▶ Your objective
What you write must match exactly the lines from the one with "The width and height of the screenshot is (1176, 854)." through the last line of the material below.

• • • • • • •

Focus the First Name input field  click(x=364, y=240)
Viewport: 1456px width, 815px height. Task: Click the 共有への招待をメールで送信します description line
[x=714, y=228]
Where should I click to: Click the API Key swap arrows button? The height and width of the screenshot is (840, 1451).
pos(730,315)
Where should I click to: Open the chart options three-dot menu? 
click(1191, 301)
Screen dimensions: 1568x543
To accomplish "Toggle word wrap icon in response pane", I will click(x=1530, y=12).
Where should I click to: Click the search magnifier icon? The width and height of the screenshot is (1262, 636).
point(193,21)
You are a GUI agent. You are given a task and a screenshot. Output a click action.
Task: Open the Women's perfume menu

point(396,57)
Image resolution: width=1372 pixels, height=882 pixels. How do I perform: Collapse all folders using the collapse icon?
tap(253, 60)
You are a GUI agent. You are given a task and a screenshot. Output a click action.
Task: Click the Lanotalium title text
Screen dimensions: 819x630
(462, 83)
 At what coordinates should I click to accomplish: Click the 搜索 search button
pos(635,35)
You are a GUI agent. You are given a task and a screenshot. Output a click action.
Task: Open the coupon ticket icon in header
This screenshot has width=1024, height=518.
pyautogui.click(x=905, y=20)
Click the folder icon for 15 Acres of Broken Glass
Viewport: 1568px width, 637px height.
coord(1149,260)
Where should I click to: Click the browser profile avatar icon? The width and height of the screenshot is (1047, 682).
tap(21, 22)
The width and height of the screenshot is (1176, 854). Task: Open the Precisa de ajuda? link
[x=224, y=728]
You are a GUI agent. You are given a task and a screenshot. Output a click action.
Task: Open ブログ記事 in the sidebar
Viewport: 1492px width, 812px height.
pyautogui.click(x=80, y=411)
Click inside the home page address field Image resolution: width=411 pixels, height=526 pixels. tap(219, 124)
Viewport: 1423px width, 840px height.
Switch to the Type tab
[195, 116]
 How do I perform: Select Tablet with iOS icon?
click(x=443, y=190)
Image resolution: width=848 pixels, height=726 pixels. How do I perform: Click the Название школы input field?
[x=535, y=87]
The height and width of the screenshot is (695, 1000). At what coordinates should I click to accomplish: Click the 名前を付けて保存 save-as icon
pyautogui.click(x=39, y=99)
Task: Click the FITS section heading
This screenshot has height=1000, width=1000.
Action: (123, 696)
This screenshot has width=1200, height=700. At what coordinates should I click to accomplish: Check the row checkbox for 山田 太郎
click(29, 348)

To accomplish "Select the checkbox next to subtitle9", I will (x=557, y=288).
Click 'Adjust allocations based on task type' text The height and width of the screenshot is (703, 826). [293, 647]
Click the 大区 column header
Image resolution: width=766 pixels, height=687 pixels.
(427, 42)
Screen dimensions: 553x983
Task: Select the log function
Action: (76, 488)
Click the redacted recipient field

• • • • • • •

▶ Solution to the exercise
The width and height of the screenshot is (1176, 854). Task: Open the Precisa de ajuda? link
[x=224, y=728]
You are a GUI agent. You are given a task and a screenshot. Output a click action.
Task: Open ブログ記事 in the sidebar
Viewport: 1492px width, 812px height.
pyautogui.click(x=80, y=411)
Click inside the home page address field Image resolution: width=411 pixels, height=526 pixels. tap(219, 124)
Viewport: 1423px width, 840px height.
Switch to the Type tab
[195, 116]
 How do I perform: Select Tablet with iOS icon?
click(x=443, y=190)
Image resolution: width=848 pixels, height=726 pixels. How do I perform: Click the Название школы input field?
[x=535, y=87]
The height and width of the screenshot is (695, 1000). At what coordinates should I click to accomplish: Click the 名前を付けて保存 save-as icon
pyautogui.click(x=39, y=99)
Task: Click the FITS section heading
This screenshot has height=1000, width=1000.
Action: (123, 696)
This screenshot has width=1200, height=700. At what coordinates should I click to accomplish: Check the row checkbox for 山田 太郎
click(29, 348)

To accomplish "Select the checkbox next to subtitle9", I will (x=557, y=288).
Click 'Adjust allocations based on task type' text The height and width of the screenshot is (703, 826). [293, 647]
Click the 大区 column header
Image resolution: width=766 pixels, height=687 pixels.
(427, 42)
Screen dimensions: 553x983
Task: Select the log function
Action: (76, 488)
Click the redacted recipient field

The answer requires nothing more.